**The problem**
Quote the records below in full, exactly as given, with the images taken out.

Top of Source information

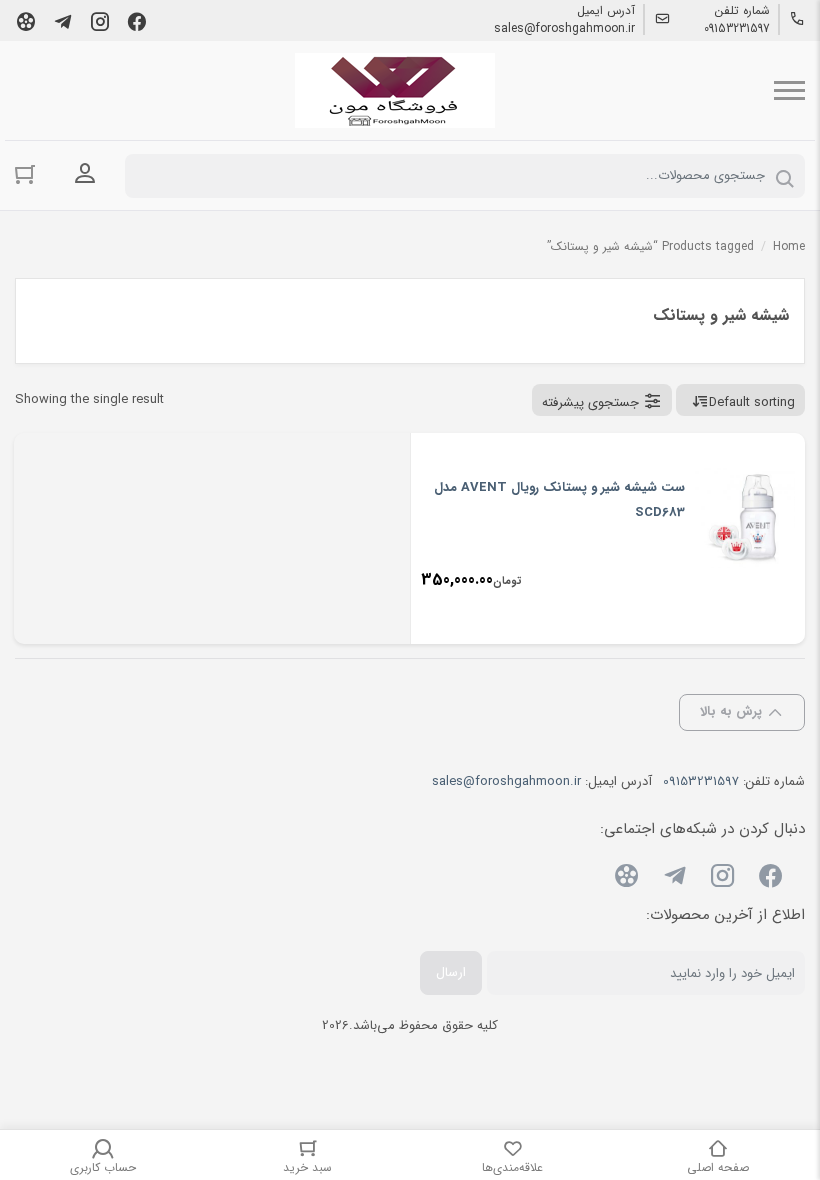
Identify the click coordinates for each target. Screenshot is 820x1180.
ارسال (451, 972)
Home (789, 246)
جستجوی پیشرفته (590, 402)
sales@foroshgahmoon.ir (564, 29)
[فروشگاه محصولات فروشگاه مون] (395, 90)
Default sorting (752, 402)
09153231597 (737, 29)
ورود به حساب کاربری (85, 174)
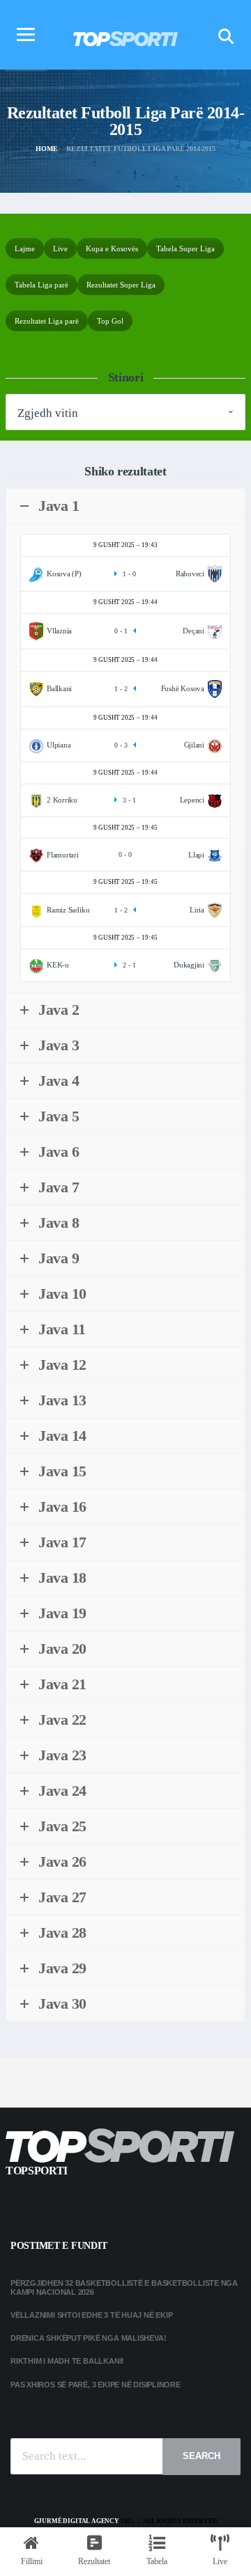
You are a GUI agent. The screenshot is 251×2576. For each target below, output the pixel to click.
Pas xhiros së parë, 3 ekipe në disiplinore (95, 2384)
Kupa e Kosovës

Bottom of Source information

**Result of this task**
Identify the click coordinates for each target. Screenshot is 820x1180.
ارسال (451, 972)
Home (789, 246)
جستجوی پیشرفته (590, 402)
sales@foroshgahmoon.ir (564, 29)
[فروشگاه محصولات فروشگاه مون] (395, 90)
Default sorting (752, 402)
09153231597 (737, 29)
ورود به حساب کاربری (85, 174)
You are a GUI agent. The screenshot is 251×2576. For each target below, output the pixel to click.
Pas xhiros së parë, 3 ekipe në disiplinore (95, 2384)
Kupa e Kosovës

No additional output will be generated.